Rechtsabbiegen von Schweizer Straße in Hans-Thoma-Straße vereinfachen

Der Ortsbeirat bittet den Magistrat, die Verkehrsregelung an der Kreuzung Schweizer Str. und Hans-Thoma-Str. in folgender Weise zu vereinfachen:

1. Die Ampelschaltung, die die Querung der Hans-Thoma-Straße für Fußgänger regelt, soll stets eine Fußgängerquerung in einem Zug ermöglichen. Die Grünphase der Fußgängerquerung über die Hans-Thoma-Straße soll stets zeitgleich mit der Grünphase des Autoverkehrs auf der Schweizer Straße geschaltet werden.

2. Das Drängelgitter an der Ecke Schweizer Str. / Hans-Thoma-Str. ist in der Hans-Thoma-Str. um 2 Meter zu kürzen (vor dem Eingang zum Reformhaus Freya). Dadurch kann die Fußgängerquerung weniger schräg markiert werden und ist für Autofahrer, die aus der Schweizer Straße rechts in die Hans-Thoma-Straße abbiegen, besser einsehbar.

3. Der Rechtsabbieger aus der Schweizer Straße in die Hans-Thoma-Straße soll auf eine Fahrspur verengt werden. Um das zu erreichen, soll ggf. vor dem gekürzten Drängelgitter eine Sperrfläche markiert und mit Pollern oder Pflanzkästen abgesichert werden (siehe Punkt 4).

4. Im Rechtsabbieger soll eine Fahrradstreifen für rechtsabbiegende Fahrradfahrer markiert werden.

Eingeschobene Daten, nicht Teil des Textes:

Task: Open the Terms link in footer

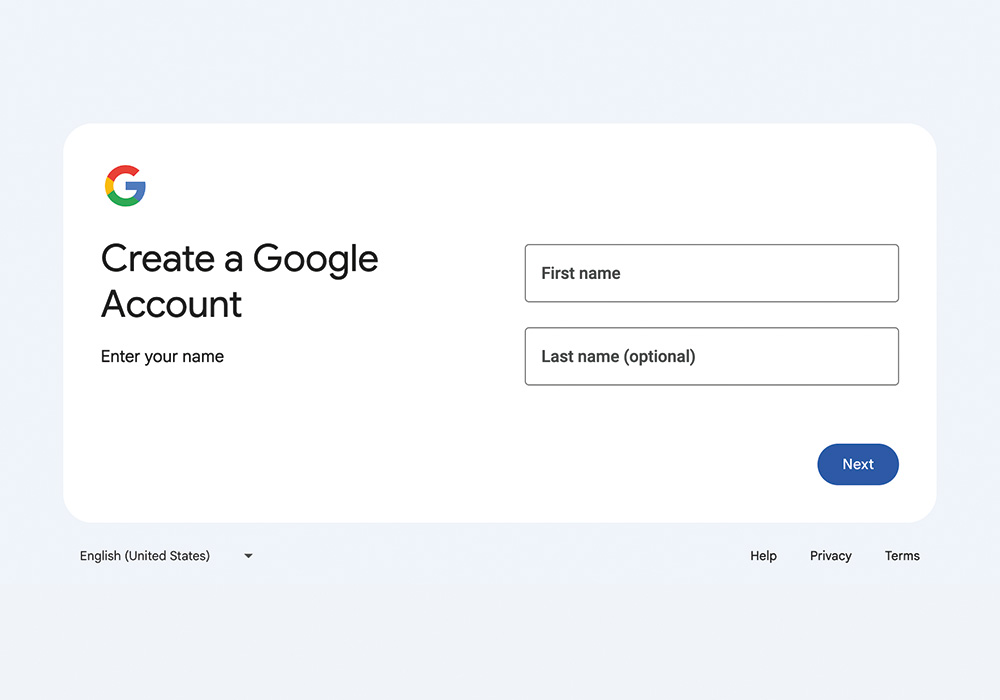Action: 902,556
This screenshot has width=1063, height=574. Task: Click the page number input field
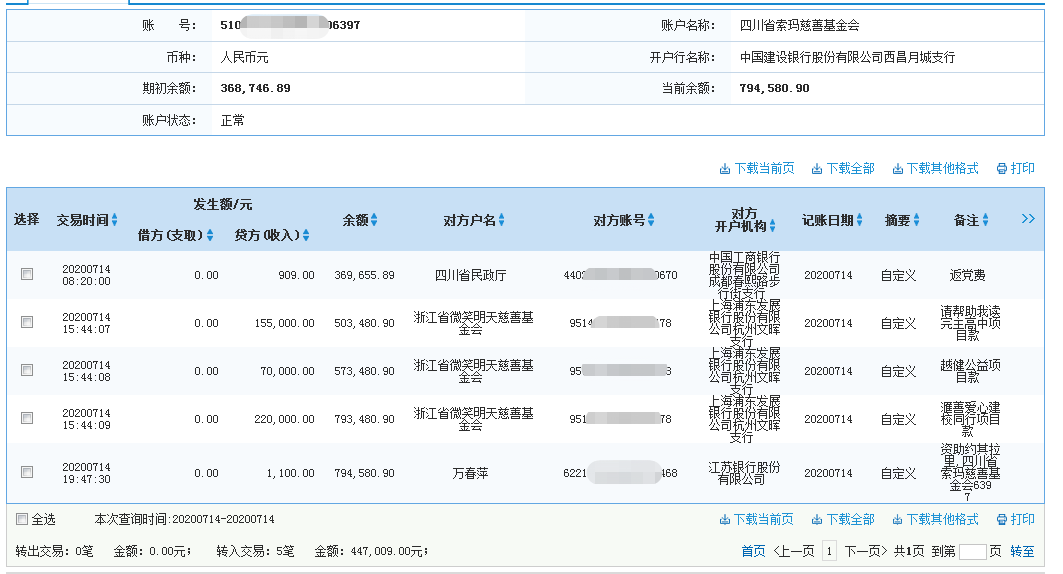pos(972,551)
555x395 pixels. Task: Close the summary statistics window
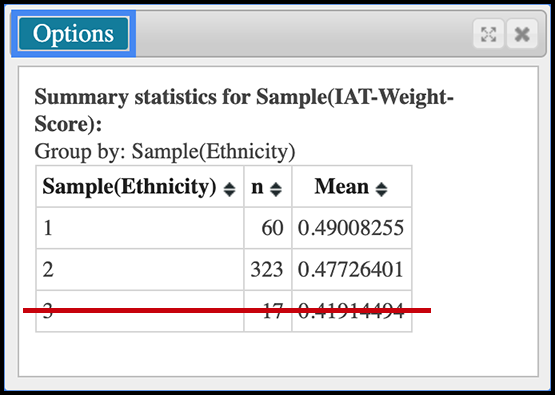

5. Nach der Abzweigung der Städelstraße verengt sich die Fahrbahnbreite der Hans-Thoma-Straße derzeit von zwei auf eine Spur in westlicher Fahrtrichtung. Da infolge der obigen Maßnahmen die zweite Spur nicht mehr besteht, ist zu prüfen, ob Parkplätze auf der Hans-Thoma-Straße im Bereich zwischen der Abzweigung und der Städelstraße 1 eingerichtet und zwei der drei Glascontainer vom Gehweg auf die Straße verlegt werden können.

Begründung:

Die vorgeschlagene Regelung ist die am wenigsten konflikt- und unfallträchtige für Fußgänger und Autofahrer, da alle Verkehrsteilnehmer diese Form des Rechtsabbiegens  kennen und an jeder Kreuzung davon ausgehen, dass der Verkehr so geregelt ist. Sie entspricht dem in der Straßenverkehrsordnung vorgesehenen Normalfall für Rechtsabbieger und dem überall in Deutschland und überall in Europa gelebten Straßenverhalten und genießt eine hohe Akzeptanz bei allen Verkehrsteilnehmern. Der Ortsbeirat befürwortet diese Regelung, um zu vermeiden, dass sich auf der sehr kleinen Verkehrsinsel immer wieder große Fußgängergruppen sammeln, die durch den Autoverkehr gefährdet werden.

Die obigen Maßnahmen zu 1., 2. und 3. wurden in einem Ortstermin im Juli 2016 besprochen. Die Punkte 4. und 5. sind Ergänzungen aus dem Ortsbeirat.